- _Requirement a_: In the rows, reproduce verbatim the lines starting with the line containing "1002) in the screenshot." and going on through the line containing "AutomationID: DynamicSearchBoxGleamImage is".

- _Text block_:
But I don’t have the skill to read anything beyond that - whether he ever survived any harrowing encounters with hunters or illness or other deer, whether he was born near here or traveled far in his lifetime, how his bones came to lie in this creek bed, what predator or scavengers cleaned his flesh from them, what they might have witnessed in the forest as they slowly crumbled.
As though to draw the stories out through touch, I run curious fingers over the complicated shapes and textures of the skull. I feel the chipped and broken edges, brush bits of dirt out of the corners and crevices, trace the shapes of cracks and stains.
I notice also something out of place on my own hand - a loose bit of dry skin by a fingernail. I pull it away, unthinking, and it tears a bit of healthy skin off with it. A drop of blood wells up, and, on an impulse, I press it to the forehead of the skull. The dry, chalky bone soaks it up like paper might. Ordinarily I would have simply licked the blood off my finger, but somehow this feels like the time and place for a ritual - it feels right to anoint the antlered skull like this, communing a step further than the one-sided conversation we've been having.

- _Dataset excerpts_:
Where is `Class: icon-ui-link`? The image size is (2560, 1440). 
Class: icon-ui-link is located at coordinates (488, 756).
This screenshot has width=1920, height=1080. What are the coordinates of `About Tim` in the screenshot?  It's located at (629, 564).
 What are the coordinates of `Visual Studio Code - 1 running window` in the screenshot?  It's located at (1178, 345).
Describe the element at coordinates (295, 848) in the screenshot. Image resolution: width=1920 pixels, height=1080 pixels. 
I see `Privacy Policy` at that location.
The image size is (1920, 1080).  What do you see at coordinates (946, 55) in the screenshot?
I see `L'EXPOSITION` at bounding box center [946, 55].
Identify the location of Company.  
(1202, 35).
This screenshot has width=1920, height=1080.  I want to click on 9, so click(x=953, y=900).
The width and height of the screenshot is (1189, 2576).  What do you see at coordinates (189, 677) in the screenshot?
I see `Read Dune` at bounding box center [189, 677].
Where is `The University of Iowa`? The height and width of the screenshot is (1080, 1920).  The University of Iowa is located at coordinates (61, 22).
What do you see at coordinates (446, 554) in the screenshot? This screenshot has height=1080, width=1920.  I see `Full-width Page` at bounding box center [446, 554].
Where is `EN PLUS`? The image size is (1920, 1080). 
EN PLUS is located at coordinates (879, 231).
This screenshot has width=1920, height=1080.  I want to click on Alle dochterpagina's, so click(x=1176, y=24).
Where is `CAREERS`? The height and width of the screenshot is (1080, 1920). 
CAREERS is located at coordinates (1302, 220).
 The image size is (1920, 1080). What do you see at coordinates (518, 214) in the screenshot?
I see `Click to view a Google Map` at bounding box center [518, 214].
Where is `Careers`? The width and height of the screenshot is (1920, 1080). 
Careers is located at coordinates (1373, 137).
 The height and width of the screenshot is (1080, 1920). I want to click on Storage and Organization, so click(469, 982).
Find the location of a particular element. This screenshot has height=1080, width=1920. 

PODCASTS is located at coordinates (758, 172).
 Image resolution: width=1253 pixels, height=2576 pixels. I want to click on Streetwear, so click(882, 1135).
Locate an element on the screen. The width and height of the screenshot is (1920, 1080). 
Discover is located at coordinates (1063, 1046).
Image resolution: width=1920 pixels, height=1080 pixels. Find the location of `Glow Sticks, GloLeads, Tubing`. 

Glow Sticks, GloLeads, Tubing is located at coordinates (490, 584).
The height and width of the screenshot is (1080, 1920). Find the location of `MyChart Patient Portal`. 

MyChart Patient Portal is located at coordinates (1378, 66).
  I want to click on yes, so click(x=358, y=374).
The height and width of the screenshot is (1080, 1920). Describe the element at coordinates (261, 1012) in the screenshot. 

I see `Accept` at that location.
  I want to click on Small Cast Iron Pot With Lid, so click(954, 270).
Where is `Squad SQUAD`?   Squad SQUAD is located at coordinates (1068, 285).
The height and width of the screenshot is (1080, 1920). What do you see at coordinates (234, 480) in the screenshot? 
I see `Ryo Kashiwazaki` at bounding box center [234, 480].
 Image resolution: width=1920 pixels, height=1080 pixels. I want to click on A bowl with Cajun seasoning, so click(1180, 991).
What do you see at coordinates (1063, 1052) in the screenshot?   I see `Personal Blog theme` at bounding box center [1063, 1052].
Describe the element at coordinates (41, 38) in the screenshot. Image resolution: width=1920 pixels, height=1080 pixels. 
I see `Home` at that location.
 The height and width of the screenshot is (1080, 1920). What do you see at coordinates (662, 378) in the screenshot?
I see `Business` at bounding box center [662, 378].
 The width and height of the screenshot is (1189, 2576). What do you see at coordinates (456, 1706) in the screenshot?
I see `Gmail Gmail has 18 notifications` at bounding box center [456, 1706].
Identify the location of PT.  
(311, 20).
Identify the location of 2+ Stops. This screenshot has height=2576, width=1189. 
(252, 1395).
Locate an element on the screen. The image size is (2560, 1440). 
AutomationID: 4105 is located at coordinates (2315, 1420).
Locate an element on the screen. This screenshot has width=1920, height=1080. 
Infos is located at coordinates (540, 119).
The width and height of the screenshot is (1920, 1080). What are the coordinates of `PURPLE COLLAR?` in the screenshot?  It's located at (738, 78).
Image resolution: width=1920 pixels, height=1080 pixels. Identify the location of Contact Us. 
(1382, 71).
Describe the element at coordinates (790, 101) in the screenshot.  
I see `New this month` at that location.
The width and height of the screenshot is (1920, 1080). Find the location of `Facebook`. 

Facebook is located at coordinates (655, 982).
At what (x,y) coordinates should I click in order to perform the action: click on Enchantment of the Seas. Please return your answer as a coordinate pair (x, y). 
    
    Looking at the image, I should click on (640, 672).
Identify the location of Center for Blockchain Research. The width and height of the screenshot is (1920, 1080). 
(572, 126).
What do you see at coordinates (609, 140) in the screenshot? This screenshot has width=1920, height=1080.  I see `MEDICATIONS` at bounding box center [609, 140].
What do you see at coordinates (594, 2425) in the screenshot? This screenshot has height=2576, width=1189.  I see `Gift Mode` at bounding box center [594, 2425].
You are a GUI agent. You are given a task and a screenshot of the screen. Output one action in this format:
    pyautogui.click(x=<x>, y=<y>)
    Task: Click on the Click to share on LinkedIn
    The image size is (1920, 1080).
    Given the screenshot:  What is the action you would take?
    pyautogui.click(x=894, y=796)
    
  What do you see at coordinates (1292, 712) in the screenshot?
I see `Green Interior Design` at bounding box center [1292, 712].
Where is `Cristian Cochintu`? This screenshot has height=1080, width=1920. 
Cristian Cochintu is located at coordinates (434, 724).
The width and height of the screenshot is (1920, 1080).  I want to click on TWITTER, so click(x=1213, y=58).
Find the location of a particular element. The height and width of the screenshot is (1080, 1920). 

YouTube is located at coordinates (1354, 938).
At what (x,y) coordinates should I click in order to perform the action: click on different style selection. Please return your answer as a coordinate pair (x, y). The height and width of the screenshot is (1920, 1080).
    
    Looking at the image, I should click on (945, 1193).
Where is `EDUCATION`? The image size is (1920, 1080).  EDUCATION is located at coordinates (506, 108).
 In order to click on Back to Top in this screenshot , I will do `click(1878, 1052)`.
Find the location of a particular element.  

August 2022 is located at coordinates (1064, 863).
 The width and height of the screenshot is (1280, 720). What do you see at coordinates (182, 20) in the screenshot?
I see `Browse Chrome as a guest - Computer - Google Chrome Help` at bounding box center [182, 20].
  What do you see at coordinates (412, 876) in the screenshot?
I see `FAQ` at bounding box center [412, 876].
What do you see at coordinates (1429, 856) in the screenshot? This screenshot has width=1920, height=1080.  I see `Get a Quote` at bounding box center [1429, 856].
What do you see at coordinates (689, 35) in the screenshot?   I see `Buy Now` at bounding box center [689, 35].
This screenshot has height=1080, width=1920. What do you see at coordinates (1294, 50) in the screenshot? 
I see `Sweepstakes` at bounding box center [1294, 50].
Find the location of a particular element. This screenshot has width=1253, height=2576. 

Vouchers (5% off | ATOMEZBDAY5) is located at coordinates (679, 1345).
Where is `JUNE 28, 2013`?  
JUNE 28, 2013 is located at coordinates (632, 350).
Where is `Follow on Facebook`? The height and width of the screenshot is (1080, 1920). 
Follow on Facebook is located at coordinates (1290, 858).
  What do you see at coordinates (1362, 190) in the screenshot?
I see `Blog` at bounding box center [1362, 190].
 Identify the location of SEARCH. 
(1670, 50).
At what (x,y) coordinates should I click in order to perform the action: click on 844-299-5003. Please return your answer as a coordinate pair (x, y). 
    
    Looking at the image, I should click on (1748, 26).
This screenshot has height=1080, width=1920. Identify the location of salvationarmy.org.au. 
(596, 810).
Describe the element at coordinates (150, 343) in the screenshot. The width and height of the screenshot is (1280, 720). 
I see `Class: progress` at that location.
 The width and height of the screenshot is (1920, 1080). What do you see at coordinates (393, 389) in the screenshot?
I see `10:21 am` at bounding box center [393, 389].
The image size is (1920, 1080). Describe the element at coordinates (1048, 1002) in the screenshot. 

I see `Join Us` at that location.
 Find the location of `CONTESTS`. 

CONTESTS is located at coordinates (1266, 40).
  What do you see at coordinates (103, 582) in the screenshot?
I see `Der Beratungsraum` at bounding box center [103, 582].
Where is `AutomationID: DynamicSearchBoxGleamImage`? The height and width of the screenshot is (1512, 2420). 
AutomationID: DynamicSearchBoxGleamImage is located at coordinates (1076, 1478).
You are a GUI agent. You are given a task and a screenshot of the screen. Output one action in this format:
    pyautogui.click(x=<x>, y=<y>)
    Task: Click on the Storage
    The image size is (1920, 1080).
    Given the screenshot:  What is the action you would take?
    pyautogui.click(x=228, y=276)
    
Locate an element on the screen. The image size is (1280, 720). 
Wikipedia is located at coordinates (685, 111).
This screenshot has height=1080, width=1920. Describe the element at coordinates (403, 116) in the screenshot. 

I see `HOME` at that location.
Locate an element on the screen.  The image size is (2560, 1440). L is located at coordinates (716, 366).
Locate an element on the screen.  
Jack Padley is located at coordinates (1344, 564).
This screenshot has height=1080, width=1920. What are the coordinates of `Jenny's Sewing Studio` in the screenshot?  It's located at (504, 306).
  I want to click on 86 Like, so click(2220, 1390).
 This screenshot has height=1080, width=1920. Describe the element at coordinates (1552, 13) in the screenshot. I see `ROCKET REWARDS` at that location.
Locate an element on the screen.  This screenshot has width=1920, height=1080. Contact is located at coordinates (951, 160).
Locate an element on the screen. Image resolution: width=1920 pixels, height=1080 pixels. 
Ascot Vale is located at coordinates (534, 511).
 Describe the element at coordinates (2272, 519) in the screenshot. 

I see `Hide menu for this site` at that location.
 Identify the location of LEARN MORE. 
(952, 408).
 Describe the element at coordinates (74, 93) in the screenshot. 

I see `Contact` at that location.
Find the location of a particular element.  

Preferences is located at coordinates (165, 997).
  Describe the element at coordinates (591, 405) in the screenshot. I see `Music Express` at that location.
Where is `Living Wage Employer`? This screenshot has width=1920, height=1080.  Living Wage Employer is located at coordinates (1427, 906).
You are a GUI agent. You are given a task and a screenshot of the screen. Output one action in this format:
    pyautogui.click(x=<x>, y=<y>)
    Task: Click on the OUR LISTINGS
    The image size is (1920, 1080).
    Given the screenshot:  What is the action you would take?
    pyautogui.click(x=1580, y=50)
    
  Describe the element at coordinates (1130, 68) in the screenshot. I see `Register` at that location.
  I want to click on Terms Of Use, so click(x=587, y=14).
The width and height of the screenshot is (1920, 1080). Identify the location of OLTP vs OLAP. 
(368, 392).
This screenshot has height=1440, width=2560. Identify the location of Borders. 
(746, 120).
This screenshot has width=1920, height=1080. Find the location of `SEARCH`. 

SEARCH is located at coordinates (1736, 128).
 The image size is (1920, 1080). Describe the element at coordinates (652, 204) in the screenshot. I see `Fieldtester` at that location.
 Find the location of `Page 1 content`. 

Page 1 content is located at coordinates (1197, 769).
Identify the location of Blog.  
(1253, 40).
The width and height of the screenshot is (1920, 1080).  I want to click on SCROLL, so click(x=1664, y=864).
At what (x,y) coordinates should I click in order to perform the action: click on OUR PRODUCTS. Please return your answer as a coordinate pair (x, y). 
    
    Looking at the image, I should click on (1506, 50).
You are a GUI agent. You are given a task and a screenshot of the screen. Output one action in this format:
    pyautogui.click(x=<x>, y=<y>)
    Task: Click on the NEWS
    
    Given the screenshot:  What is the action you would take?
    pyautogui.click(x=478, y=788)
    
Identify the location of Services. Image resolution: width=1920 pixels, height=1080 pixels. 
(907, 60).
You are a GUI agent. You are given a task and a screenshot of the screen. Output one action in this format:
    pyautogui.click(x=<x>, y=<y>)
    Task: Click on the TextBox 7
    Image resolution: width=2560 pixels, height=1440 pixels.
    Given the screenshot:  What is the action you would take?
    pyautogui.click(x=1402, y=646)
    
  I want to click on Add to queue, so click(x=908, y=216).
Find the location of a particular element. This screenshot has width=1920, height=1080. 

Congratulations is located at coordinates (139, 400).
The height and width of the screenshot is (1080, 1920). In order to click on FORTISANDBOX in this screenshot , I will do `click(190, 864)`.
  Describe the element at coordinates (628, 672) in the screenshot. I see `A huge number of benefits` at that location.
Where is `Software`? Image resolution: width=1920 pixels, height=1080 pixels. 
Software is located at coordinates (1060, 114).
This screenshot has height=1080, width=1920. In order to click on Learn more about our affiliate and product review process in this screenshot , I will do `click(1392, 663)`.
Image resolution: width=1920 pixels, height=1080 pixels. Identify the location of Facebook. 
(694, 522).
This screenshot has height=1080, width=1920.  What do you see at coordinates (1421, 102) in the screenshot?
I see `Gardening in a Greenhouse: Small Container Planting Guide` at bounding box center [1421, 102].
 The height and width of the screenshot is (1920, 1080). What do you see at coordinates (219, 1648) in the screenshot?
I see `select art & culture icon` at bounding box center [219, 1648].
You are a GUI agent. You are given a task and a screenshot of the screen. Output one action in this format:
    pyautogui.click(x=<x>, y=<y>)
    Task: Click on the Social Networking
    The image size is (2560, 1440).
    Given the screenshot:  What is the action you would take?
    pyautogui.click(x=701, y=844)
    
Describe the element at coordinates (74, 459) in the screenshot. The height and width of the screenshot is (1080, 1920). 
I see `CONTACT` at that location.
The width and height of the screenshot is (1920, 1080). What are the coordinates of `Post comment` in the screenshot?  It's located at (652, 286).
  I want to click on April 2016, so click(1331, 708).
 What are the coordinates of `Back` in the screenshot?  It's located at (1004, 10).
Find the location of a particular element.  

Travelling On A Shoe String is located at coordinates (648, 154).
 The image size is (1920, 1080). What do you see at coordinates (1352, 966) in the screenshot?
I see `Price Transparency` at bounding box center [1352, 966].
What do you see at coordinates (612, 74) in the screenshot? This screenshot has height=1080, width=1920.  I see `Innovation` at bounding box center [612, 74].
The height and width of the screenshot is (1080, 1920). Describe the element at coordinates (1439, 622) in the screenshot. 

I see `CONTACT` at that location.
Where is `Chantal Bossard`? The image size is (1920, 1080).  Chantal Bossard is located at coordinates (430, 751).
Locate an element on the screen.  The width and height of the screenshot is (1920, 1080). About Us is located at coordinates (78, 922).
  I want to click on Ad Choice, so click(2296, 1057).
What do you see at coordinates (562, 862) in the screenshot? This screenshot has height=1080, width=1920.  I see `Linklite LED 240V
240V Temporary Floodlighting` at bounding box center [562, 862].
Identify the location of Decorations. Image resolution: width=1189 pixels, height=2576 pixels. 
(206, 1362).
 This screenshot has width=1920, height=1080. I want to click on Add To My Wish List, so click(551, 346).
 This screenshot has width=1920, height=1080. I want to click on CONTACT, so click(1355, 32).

- _Requirement b_: In the passage about the antlered skull, why does the narrator press the drop of blood to the skull's forehead instead of licking it off?

- _Exercise answer a_:
The image size is (1920, 1080). Describe the element at coordinates (1048, 1002) in the screenshot. 

I see `Join Us` at that location.
 Find the location of `CONTESTS`. 

CONTESTS is located at coordinates (1266, 40).
  What do you see at coordinates (103, 582) in the screenshot?
I see `Der Beratungsraum` at bounding box center [103, 582].
Where is `AutomationID: DynamicSearchBoxGleamImage`? The height and width of the screenshot is (1512, 2420). 
AutomationID: DynamicSearchBoxGleamImage is located at coordinates (1076, 1478).

- _Exercise answer b_: The moment feels like the time and place for a ritual. Anointing the antlered skull this way feels right to the narrator, a way of communing a step further than the one-sided conversation they have been having.